2,939 posts, read 4,126,646 times
Reputation: 2791
Quote:
Originally Posted by Hemlock140 View Post
While it's hard to get away with redlining now, there is still plenty of opportunity to discriminate on the sale of homes, especially now that there are multiple offers over asking price in some areas like ours. I remember our second house, in the SF Bay Area, we bid against one other couple. There was no racial issue, but the sellers chose us though our offer was slightly less, because the other couple was not married. `Where we live now, east of Seattle, builders are actually designing homes with two master bedrooms, because there are so many cash buyers coming from India and China that bring their parents with them.
The rules vary slightly from state-to-state but not that much. If a buyer presents an offer and you ask about their ethnicity or religion your agent can't answer (and likely doesn't know in the first place) and can drop you as a client.

Once you list your house publicly you're bound by all the same rules.

But banks still redline - they just don't use race as a factor anymore. I took out a home equity loan years ago to buy and fix up an abandoned house on my block. The bank that holds the HELOC is different from the bank that holds the mortgage. I refinanced my mortgage 2 years ago to get a lower rate but the bank that holds the HELOC had to sign off on it and they kept telling Wells Fargo (the bank holding the mortgage) that they were appraising my house for too much.

The HELOC bank sent over a list of recent sales - houses all smaller than mine that hold sold in the $30k-$50k range. They were all shells or at the very least had been abandoned/unoccupied for at least 20 years and none of them were particularly close to my house (not by urban standards anyway).
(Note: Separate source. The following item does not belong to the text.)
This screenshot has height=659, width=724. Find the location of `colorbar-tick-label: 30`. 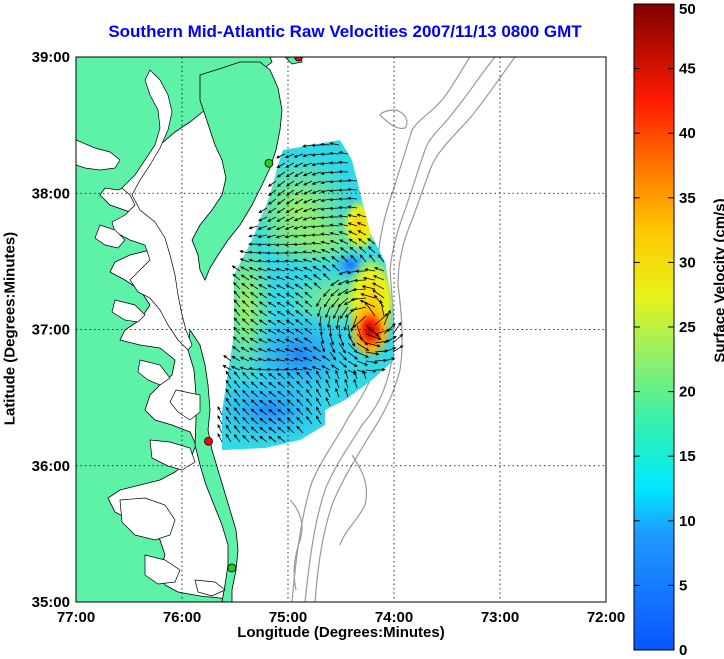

So I fired back with a list of comps of recent sales of new construction houses about the same size as mine that were all 50-80% higher than what Wells Fargo wanted to appraise my house for. I also told them that they were treading on thin ice with their comps. If they were going to pull comps from a half mile west of my house (a poorer neighborhood) then they also had to look at comps from 1/4 mile east (a wealthier neighborhood)

They eventually approved the refi but that's only because I had been working in the industry for 6 years at that point and wouldn't let them get away with what they were trying to pull. After agreeing to approve the refi the bank manager told me over the phone "this is exactly why we don't do loans in the city anymore."

The subtext was that "we're a suburban bank, the city market is too confusing for us, we don't know how to accurately judge risk, we're trying to close out all of our outstanding loans there and you're one of the last holdouts."